Le druide Gutuater fait la moue.

– Pas d’argent, pas de Samonios. Les autres druides n’accepteront jamais que le rituel ne soit pas respecté.

– Vous saouler à la cervoise et vous régaler de sangliers ? Mais je croyais que l’alcool était préjudiciable à l’étanchéité et à la maîtrise de l’esprit ! se révolte Lucy.

– Pas chez nous. Nous utilisons ces deux substances pour ouvrir les portes de notre esprit.

Il boit sa bière et ferme les yeux comme pour prouver qu’il maîtrise les effets de cette substance sur son esprit.

Conan Doyle sort sa pipe virtuelle et la tète plusieurs fois pour réfléchir.

– Lucy, votre crise de migraine doit être terminée, non ?

– Je l’espère. Ce n’est jamais agréable d’entrer dans une maison en feu.

– Dans ce cas, vous allez réintégrer votre corps et vous ferez un virement à ce monsieur dont je dois avouer que la vénalité me déçoit, propose Conan Doyle.

– Pour être druide, je n’en suis pas moins homme. Dès que j’aurai reçu l’argent, croyez bien que le Samonios démarrera. Et alors vous pourrez trouver votre assassin, monsieur Wells.

Lucy s’envole sans plus tarder vers la France pour débloquer la situation. Gutuater, satisfait, essuie la mousse sur sa barbe et se retrousse les manches.

79. ENCYCLOPÉDIE : DRUIDISME

Le druidisme trouve son origine chez les Partholoniens, peuple qui doit son nom à leur chef, Partholon.

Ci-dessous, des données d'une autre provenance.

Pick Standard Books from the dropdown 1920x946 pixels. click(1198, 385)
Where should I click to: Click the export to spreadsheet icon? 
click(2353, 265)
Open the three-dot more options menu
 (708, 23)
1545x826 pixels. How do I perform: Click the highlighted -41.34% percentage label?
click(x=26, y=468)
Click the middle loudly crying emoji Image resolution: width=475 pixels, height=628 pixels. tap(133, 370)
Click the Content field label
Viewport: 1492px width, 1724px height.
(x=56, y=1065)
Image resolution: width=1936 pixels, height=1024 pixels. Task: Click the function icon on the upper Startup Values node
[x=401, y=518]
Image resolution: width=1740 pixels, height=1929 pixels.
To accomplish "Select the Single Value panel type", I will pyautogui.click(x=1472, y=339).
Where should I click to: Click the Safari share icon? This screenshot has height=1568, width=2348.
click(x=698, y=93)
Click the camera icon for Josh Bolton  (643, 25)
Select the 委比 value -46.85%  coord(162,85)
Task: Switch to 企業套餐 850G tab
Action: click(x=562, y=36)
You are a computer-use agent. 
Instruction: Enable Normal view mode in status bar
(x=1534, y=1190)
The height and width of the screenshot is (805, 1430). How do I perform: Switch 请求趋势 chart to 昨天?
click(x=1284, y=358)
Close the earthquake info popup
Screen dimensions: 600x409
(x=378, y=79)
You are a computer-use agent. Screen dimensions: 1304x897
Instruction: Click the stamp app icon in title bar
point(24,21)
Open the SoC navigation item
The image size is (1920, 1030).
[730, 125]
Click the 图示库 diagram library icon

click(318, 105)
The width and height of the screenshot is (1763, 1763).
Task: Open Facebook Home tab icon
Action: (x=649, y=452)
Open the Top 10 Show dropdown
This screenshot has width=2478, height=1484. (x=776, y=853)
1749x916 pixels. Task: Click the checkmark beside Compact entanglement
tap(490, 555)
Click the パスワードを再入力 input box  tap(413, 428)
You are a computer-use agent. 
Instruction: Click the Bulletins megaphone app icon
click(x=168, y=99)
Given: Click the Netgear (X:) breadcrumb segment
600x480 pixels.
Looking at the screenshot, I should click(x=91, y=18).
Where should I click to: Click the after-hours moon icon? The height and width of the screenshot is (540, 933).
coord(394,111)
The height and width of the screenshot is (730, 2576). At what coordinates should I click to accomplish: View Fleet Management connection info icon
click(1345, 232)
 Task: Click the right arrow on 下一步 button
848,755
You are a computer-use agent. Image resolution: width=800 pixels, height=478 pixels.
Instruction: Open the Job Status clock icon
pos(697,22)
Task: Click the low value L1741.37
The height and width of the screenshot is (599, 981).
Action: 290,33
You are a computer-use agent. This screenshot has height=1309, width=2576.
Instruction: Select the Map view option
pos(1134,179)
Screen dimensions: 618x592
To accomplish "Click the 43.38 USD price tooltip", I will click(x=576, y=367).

Les Partholoniens vivaient en Irlande il y a 5 000 ans, mais un cataclysme les fit disparaître en une semaine. Il n’y eut qu’un seul survivant, le neveu de Partholon, nommé Tuan, dont le nom signifie en irlandais « Le Silencieux ». Alors âgé de 100 ans, il échappa à la mort en se transformant en cerf. Il vécut incarné dans cet animal pendant 300 ans, puis devint un sanglier pendant 200 ans, un aigle pendant 300 ans, et enfin un saumon pendant 100 ans. C’est sous cette dernière forme qu’il fut pêché par un homme et offert à la reine Cairill, femme du roi celte Muinderg.

La reine dévora le saumon et donna naissance à un humain imprégné de son esprit, qu’elle nomma Tuan Mac Cairill. Celui-ci possédait en mémoire toute la sagesse et le savoir du peuple partholonien, qu’il transmit sous forme d’enseignement druidique, le mot « druide » signifiant « initié ». Il fut donc le premier druide de l’Histoire. Les autres druides eurent pour seule fonction de transmettre son savoir. Ils avaient pour particularité de ne pas se fier au savoir écrit mais de lui préférer le savoir oral. La connaissance se transmettait donc de bouche à oreille, de maître à disciple, et n’était consignée nulle part.